Un cheptel en chute libre
Le seuil symbolique vient d’être franchi : le département compte désormais moins de 180 000 brebis. Cette décrue s’explique par plusieurs facteurs conjugués qui frappent de plein fouet les exploitations.
Le départ à la retraite de nombreux éleveurs sans successeur constitue la première cause de ce déclin. À cela s’ajoutent les épisodes de sécheresse qui compromettent l’alimentation des animaux et l’explosion des charges d’exploitation.
Des éleveurs face à un mur de contraintes
Malgré les dispositifs mis en place pour encourager les nouvelles installations, le nombre d’éleveurs continue de reculer. La rémunération proposée ne compense plus les dépenses nécessaires à la production.
Le dérèglement climatique bouleverse profondément les pratiques établies. Les périodes de sécheresse prolongées impactent directement la capacité à nourrir les bêtes, tandis que d’autres difficultés s’accumulent : présence accrue de prédateurs, nécessité d’investir dans la modernisation des infrastructures, transformation obligée des systèmes fourragers.
Des stratégies de survie variées
Pour maintenir leur activité à flot, certains professionnels optent pour la réduction de leurs effectifs ovins ou se tournent vers la diversification. Comme l’explique Julien Vielcazal : « L’adaptation est devenue le cœur de notre métier. »
Une économie locale en péril
La contraction des effectifs menace directement les circuits d’approvisionnement locaux. Les abattoirs, transformateurs et commerces du territoire peinent à s’approvisionner, ce qui renforce mécaniquement la dépendance vis-à-vis des importations.
Cette situation préoccupe au plus haut point les acteurs de terrain. Julien Vielcazal ne cache pas son anxiété : « Je suis inquiet pour le territoire, pour la filière et pour l’économie locale. »
Un paysage qui se referme progressivement
Au-delà de l’aspect économique, les troupeaux ovins remplissent une fonction écologique essentielle dans le Lot.

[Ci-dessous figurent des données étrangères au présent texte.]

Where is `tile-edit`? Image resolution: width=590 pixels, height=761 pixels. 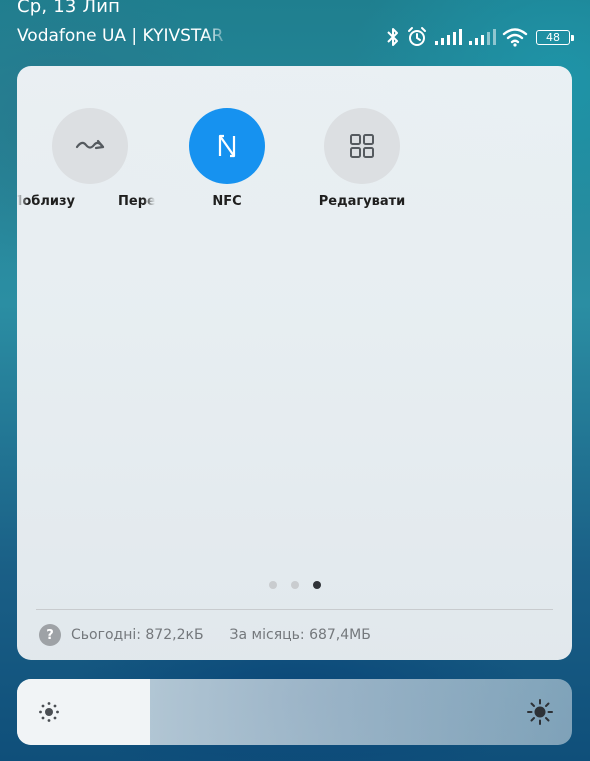 tile-edit is located at coordinates (362, 146).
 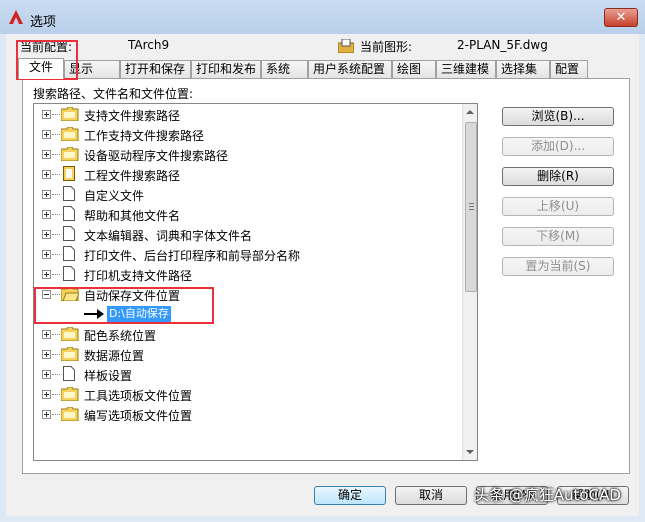 What do you see at coordinates (249, 374) in the screenshot?
I see `tree-item-template-settings: 样板设置` at bounding box center [249, 374].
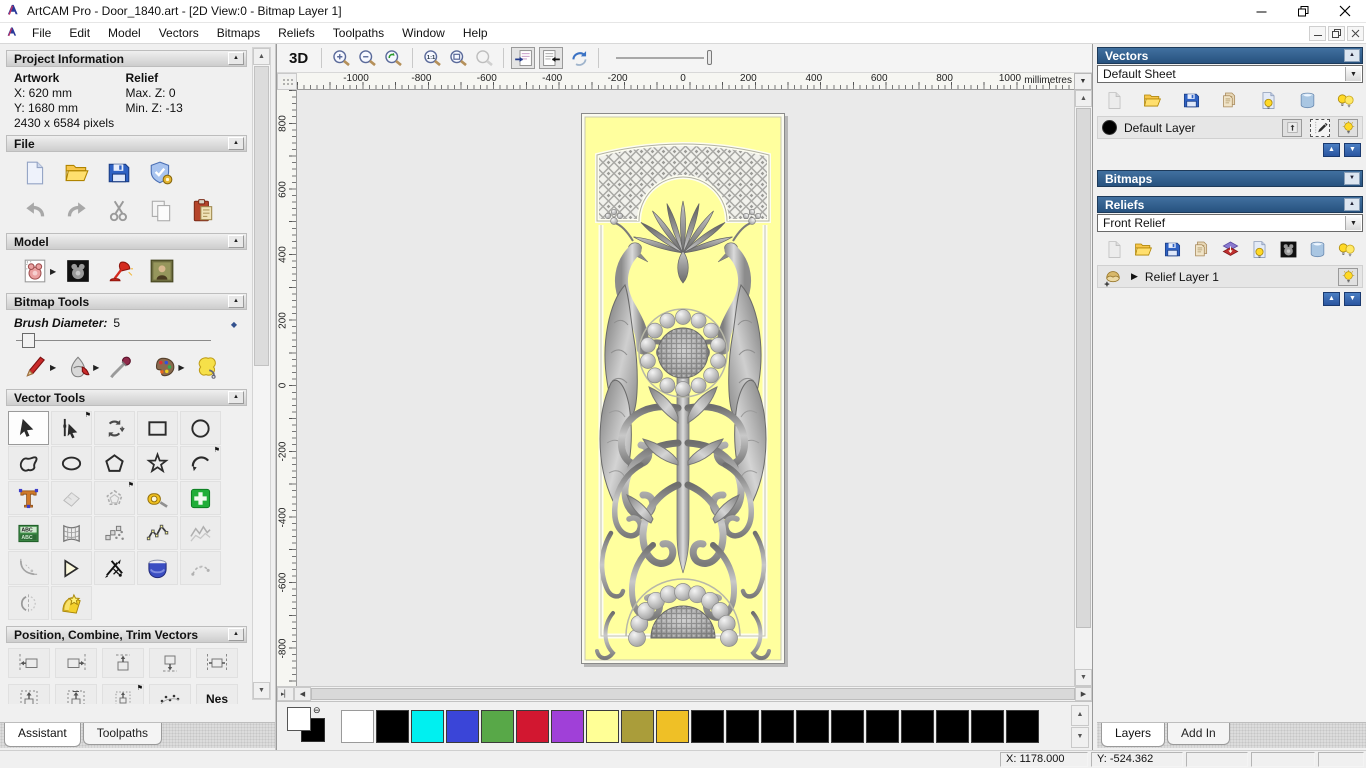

Leur pâturage entretient les espaces, freine l’expansion de la végétation arbustive et préserve les panoramas caractéristiques de la région.
La diminution du nombre d’animaux fait planer le risque d’un abandon de nombreuses parcelles. Cette évolution entraînerait inévitablement une fermeture des milieux naturels et la transformation profonde des paysages lotois.
Des pistes pour redresser la barre
Face à cette situation critique, la profession ne reste pas inactive. Plusieurs initiatives visent à faciliter l’installation de nouveaux éleveurs, notamment ceux qui ne bénéficient pas d’une transmission familiale directe.
Des travaux sont également menés pour renforcer la capacité de résistance des exploitations. Les efforts portent sur l’optimisation de la gestion des pâturages, l’amélioration de la santé animale et l’élaboration de stratégies face aux bouleversements climatiques.
Un équilibre à trouver exploitation par exploitation
Malgré la complexité des enjeux, les éleveurs refusent de sombrer dans le défaitisme. Chacun cherche des solutions adaptées à sa situation particulière.
Selon Damien Lauprêtre, il n’existe pas de réponse universelle. Chaque exploitation doit identifier son propre point d’équilibre en tenant compte de ses spécificités et de ses contraintes particulières.